ASCSM also discussed sending a letter to the Golden City Council Ward 4 representative, William Fisher. The letter would echo the sentiment expressed in another letter, which was written by Zach Aman, Graduate Student Association (GSA) President, and approved by the Graduate Student Association. Both letters are in response to a comment made by Fisher during the September 9, 2010, city council meeting where Fisher said, “[This action] reminds in [sic] the late 1930s there was a country that would go and take little bits of other countries.” A few moments later the comment was concluded with, “I think we all know what happened.” The action referred to by Fisher was Mines’ attempt to convert 16th Street into a pedestrian corridor.

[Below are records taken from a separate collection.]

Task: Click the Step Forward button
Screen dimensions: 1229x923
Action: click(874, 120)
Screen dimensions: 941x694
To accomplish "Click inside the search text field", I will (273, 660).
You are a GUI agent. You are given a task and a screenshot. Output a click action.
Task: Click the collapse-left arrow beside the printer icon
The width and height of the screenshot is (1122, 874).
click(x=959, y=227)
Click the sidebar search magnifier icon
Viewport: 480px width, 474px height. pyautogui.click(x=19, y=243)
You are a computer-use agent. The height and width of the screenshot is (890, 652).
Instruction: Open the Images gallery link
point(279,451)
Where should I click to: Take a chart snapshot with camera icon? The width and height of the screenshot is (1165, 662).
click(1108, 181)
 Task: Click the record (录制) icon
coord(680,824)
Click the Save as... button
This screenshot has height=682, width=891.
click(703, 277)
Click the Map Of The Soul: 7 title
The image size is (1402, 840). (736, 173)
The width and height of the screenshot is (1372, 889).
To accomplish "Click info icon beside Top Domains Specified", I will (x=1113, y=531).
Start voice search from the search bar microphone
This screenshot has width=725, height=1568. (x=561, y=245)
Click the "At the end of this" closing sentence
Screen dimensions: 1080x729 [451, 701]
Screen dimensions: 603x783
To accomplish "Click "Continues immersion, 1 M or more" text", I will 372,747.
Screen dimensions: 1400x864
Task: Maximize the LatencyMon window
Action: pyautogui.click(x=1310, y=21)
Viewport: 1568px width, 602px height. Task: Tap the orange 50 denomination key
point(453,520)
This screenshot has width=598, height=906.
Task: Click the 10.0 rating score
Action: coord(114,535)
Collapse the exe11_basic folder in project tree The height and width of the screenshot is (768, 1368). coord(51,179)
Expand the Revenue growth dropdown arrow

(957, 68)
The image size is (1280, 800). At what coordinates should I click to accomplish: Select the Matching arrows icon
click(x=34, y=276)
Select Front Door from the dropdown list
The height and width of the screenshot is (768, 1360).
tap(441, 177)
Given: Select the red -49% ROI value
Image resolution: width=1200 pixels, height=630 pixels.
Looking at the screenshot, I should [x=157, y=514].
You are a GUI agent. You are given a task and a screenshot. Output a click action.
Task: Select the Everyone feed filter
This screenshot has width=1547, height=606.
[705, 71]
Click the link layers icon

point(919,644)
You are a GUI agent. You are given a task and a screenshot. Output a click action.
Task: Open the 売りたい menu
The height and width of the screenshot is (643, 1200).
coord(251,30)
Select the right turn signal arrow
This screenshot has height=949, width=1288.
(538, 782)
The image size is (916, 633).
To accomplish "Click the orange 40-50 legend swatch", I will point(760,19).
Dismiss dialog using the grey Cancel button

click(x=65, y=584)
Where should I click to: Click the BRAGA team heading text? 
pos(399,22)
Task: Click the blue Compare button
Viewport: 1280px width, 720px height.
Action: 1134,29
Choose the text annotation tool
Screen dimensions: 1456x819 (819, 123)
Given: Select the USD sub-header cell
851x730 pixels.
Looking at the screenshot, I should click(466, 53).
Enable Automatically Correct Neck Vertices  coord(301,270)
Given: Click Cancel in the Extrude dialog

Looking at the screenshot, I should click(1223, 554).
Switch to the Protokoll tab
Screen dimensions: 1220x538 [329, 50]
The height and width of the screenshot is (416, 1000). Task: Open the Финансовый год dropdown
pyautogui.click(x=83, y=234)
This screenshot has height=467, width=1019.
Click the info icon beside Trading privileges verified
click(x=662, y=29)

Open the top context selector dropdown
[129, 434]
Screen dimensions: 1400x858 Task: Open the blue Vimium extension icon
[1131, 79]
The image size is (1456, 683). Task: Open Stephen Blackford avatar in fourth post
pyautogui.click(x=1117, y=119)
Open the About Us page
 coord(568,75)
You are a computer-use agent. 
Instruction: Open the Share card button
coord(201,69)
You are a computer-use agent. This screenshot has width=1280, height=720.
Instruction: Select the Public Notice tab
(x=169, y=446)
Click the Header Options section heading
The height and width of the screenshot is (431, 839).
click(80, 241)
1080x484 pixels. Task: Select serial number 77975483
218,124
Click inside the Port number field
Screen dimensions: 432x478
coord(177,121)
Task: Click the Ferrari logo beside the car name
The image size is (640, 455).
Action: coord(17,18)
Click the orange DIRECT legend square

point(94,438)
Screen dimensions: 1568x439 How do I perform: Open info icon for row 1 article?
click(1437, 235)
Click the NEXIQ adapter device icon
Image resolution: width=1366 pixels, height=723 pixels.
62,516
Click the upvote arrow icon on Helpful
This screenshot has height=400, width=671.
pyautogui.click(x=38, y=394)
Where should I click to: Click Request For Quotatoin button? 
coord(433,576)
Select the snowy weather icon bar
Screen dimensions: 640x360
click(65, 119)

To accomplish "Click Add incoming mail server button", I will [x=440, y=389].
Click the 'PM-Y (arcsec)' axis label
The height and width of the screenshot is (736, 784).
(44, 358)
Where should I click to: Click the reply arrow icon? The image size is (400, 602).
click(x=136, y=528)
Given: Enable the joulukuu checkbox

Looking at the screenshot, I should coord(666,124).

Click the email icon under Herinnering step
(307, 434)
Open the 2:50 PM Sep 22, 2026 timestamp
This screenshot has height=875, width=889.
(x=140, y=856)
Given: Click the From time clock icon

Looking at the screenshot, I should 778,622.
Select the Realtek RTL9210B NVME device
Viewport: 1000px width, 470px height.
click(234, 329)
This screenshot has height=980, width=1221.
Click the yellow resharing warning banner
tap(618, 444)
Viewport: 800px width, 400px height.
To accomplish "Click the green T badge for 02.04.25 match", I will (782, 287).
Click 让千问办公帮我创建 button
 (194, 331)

Aman’s letter requests a letter of apology from Fisher “addressed to the students, staff, and faculty of Colorado School of Mines.” The letter also invites Fisher to GSA events to “share how we, as Golden residents, are contributing to a global scientific community.” The letter from ASCSM was approved unanimously with a note to talk to the Faculty Senate about sending a similar message.
The final piece of new business before the ASCSM Senate was voting on the approval of a letter to the editor in response to last week’s editorial entitled “What’s the difference?” Approved in a 15-7-3 vote, the letter, available in this week’s issue of “The Oredigger,” attempts to address many of the issues raised in the original editorial.
During discussion on the issue, Nicole Kostelecky, a Junior Class representative, raised the idea of having “The Oredigger” seek counsel from ASCSM before printing other such articles. Kostelecky’s sentiments were seconded by Student Body Vice President Lisa Truong. Zach Aman, GSA President and former Editor-in-Chief for “The Oredigger” responded, “Talking about having [Ryan Browne, “The Oredigger” Editor-in-Chief] interface with the council… is actually unconstitutional as it is.” Ann Lott, Treasurer of ASCSM, responded, “Fact checking is a common practice at every newspaper. Every newspaper. You don’t have to ask us about every article. You just have to ask us what is correct.”
Minor notes at the meeting included a 15-minute discussion on a new logo for ASCSM shirts and what color these shirts would be. It was also noted that three separate committees discussed the issue of shirt colors.
Tuesday’s ASCSM Executive Committee meeting revealed how ASCSM intends to pay for the shirts. ASCSM appears to have had a larger than expected rollover balance from last year, in addition to the $32,150 in funding provided by budget committee. “We normally don’t have a rollover” said Lott. She continued, “…so we can afford this.” It was not stated why ASCSM had a rollover balance nor was it mentioned at the regular meeting on Thursday.
George Funkey, Director of Services Consolidation and Integration, Policy, and Planning, briefly presented at the meeting, announcing that October is National Cyber-Security Awareness month. He presented some of the reasons for the month’s focus, discussed some of the events that would be happening, and asked the assembled Senate to help by promoting the event.
Discussion of the Student Honor Code was postponed until the next meeting due to the Board of Trustees Representative being absent.